From New York, and I can’t think of any stores “on the corner” in any of the boroughs. Tom’s Diner, used extensively in “Seinfeld” for location cues, was referred to as “On the corner” in Suzanne Vega’s song “Tom’s Diner,” yet unless you lived on that block, you’d not say “Let’s go to the corner diner”. As for Seinfeld, that seemed to be the only diner they ever went to, and they’d probably just say, “Let’s go to the diner”. As for little convenience stores, “bodega” would have the widest use, though trump could have offered that up rather than say he couldn’t figure out what a “corner store” was and ranting about it.

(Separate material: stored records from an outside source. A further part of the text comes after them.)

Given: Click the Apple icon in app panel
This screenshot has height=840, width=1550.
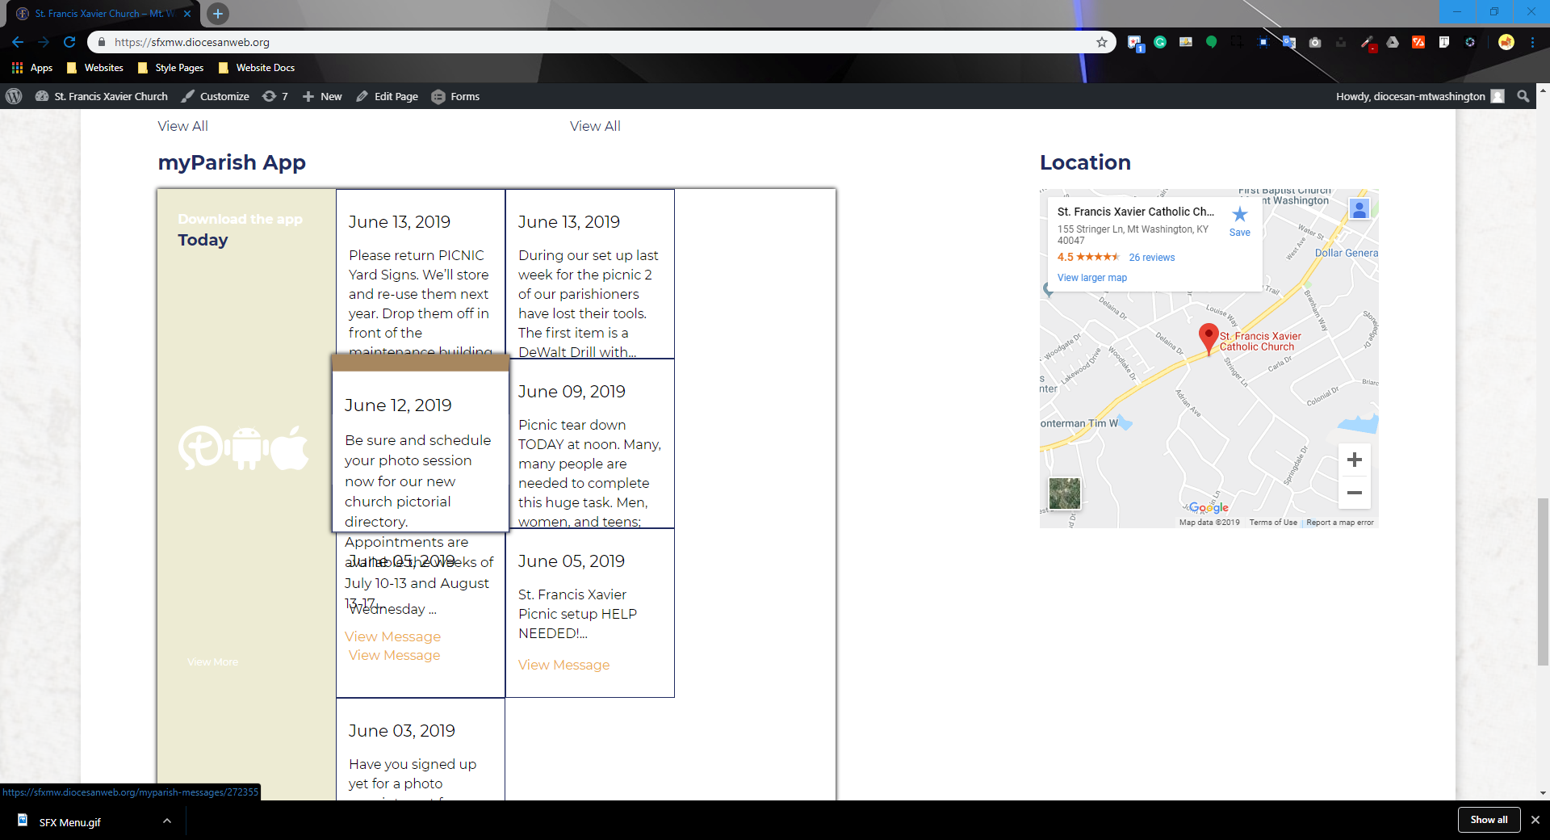Looking at the screenshot, I should tap(290, 448).
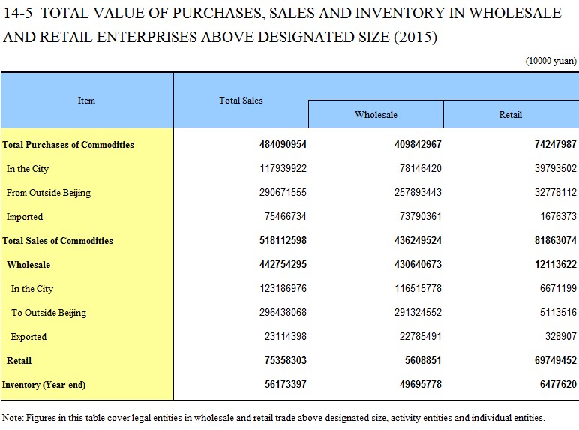Select the Total Sales column header
579x430 pixels.
(241, 101)
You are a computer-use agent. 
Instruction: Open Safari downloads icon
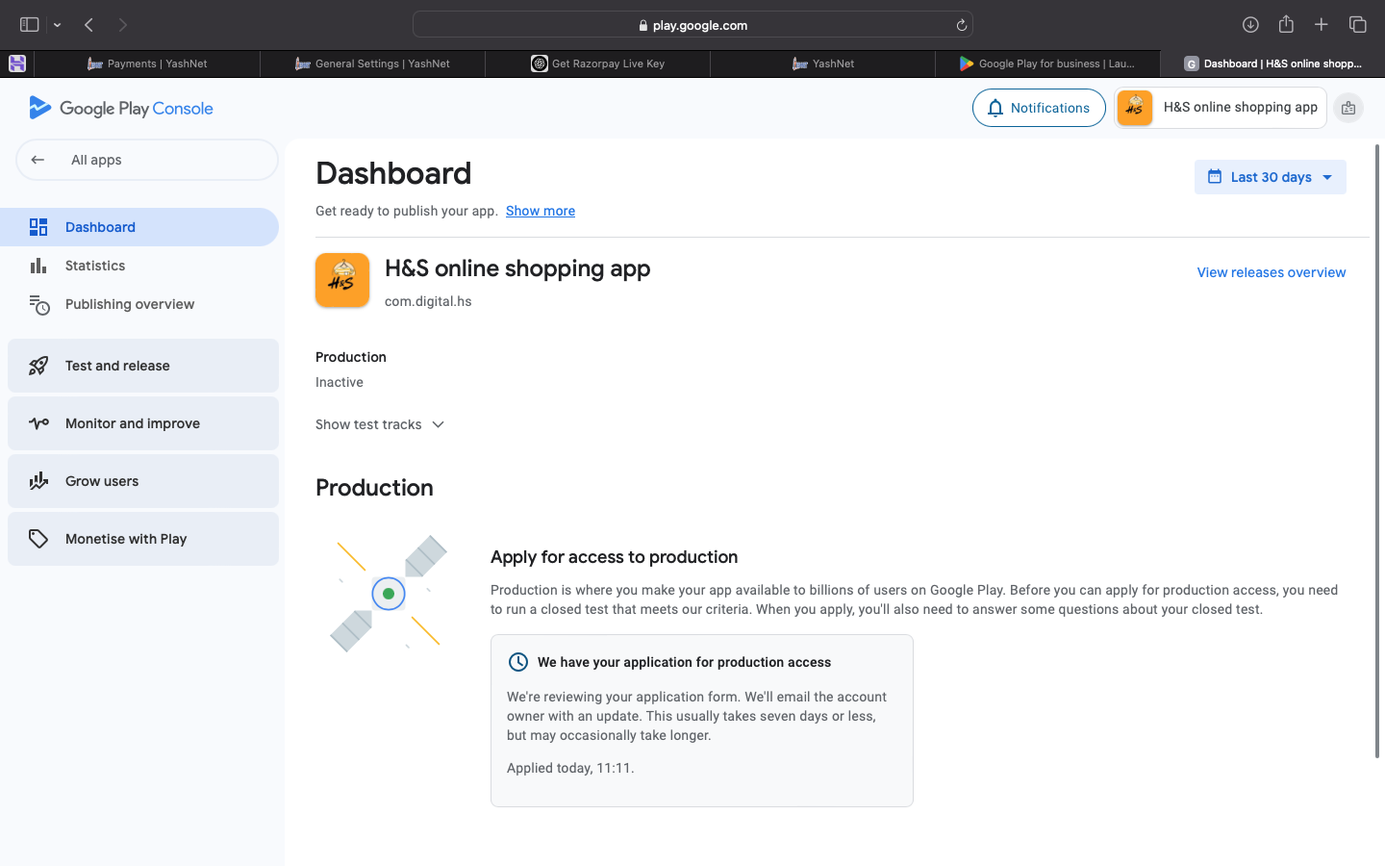(x=1250, y=25)
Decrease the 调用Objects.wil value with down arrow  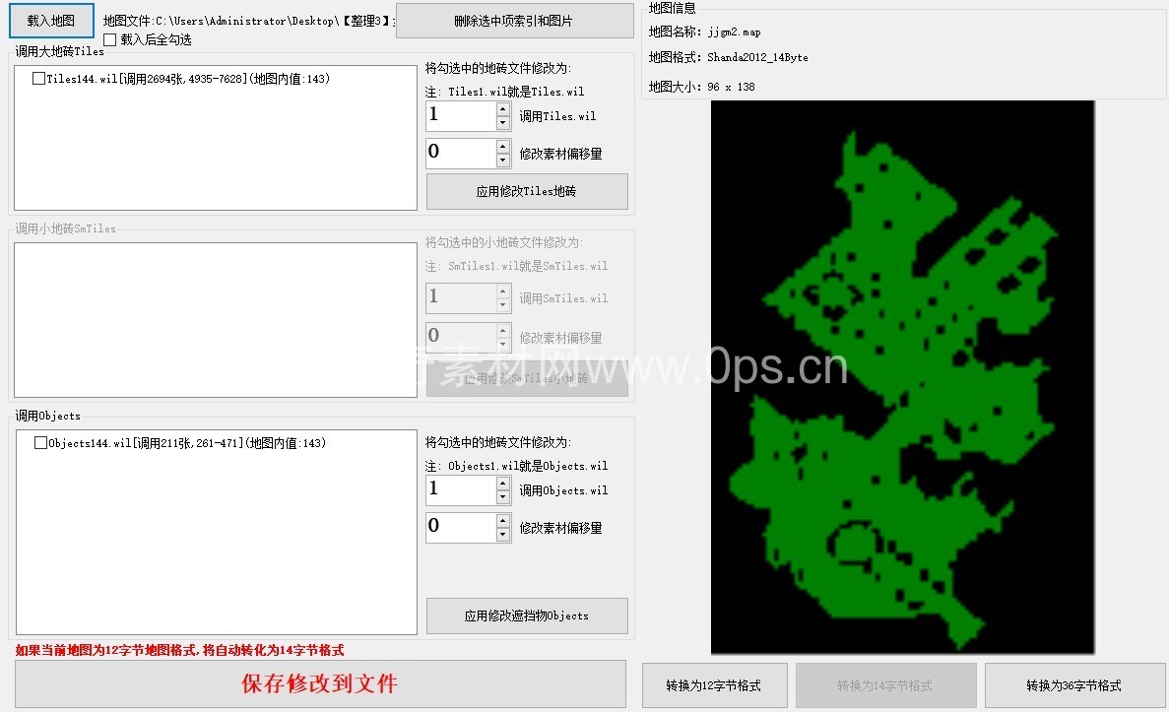[x=503, y=497]
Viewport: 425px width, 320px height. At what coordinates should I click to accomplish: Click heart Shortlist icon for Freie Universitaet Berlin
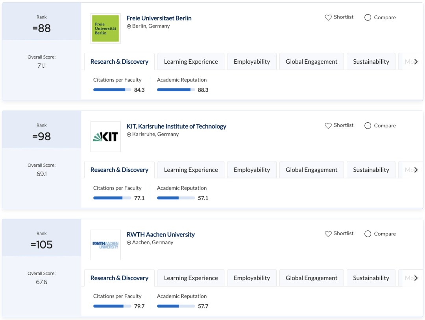[328, 17]
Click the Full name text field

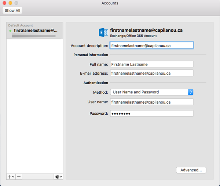click(151, 64)
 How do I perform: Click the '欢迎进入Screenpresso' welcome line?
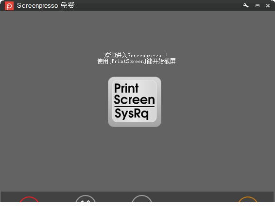pos(136,55)
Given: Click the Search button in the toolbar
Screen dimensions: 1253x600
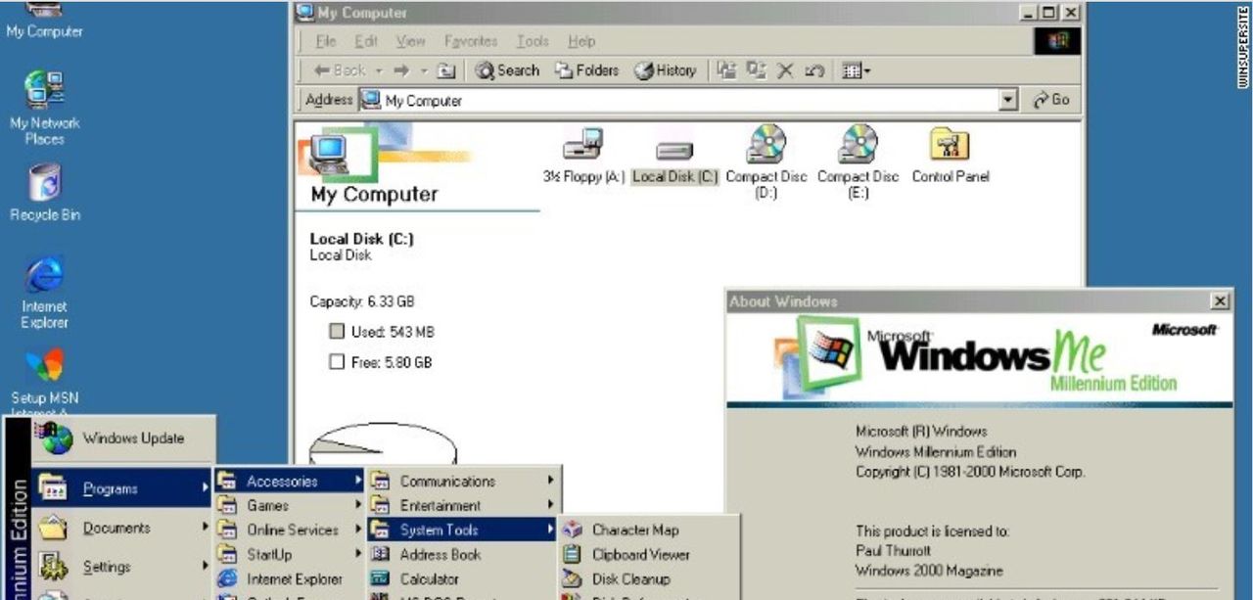Looking at the screenshot, I should point(507,70).
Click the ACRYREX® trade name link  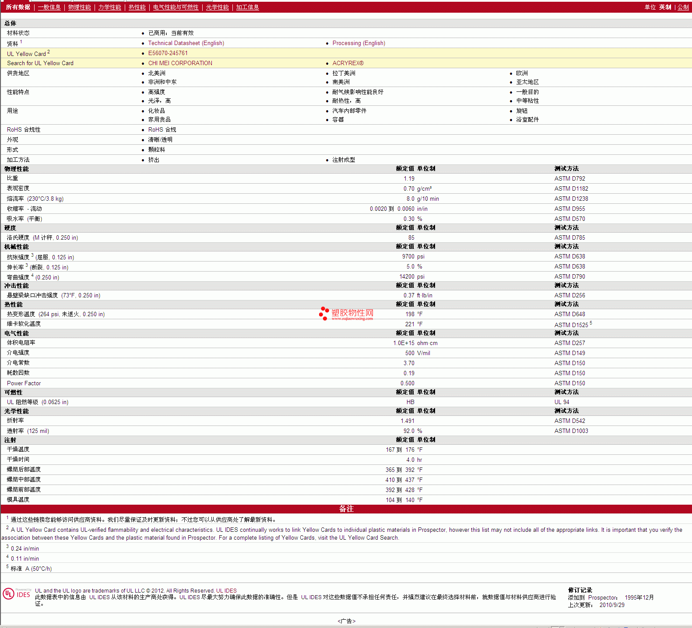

Bush Sr’s bafflement at the supermarket scanner was a mistake of his handlers. It would have been somewhat impressive if someone had quickly explained the tech of checkouts back then. I don’t thnk it hurt him as much as Dukakis riding in a tank did, yet it’s the job of the forward crew to explain stuff like how ridiculed you’ll be if you don’t know this or do that.
I had never heard the term “bottled,” yet I’m not running for MP in the UK. I like Liverpool, though I guess I’d have to change that if I did run for MP outside Liverpool (never been). Anyways, I know Vance endorsed Arsenal (dunno if he visited them while in London) and they have a 6 point lead with 6 games to go and if one of the Manchester teams catch up, he’ll have one more FAIL to his name way before the midterms.
IME almost all NYCitizens use “bodega” where people in other US cities use “corner store” (which differs from “convenience store” in that the latter is usually a national chain, and can be located anywhere, not just in urban areas. Every convenience store everywhere sells essentially the same items, where bodegas/corner stores reflect the ethnicity and socioeconomic status of their particular neighborhood). (Actually, in recent years NYC has embraced the term “convenience store” as a euphemism for “gray-market weed shop”)
But it beggars imagination that anyone in NYC would never have heard of the term “corner store”.
I don’t drink it straight but have a bottle of sweet Italian vermouth on hand for a Manhattan-like cocktail I make. I don’t judge others on what they might drink.* The Whisk(e)y Tribe’s motto is, The best whiskey is the whiskey you like drunk the way you like it.
Like that MRI guy who wore a chain and padlock?
“Here, sir, is the latest Noble prize. Yes, it is made of iron. Gold is for wimps and you’re an iron man. Now, stand right over this groove in the deck for a photo-op. Yes, she’s eighteen – that’s as young as you can be in the navy”
*Well, Mad Dog 20/20, perhaps, but other than that…
Until relatively recently, in Massachusetts they’d call it a “spa”. But nowadays a “spa” is plsce you go for mani-pedis and skin treatments, and the “convenience stores” that are still called “spas” are few and far between.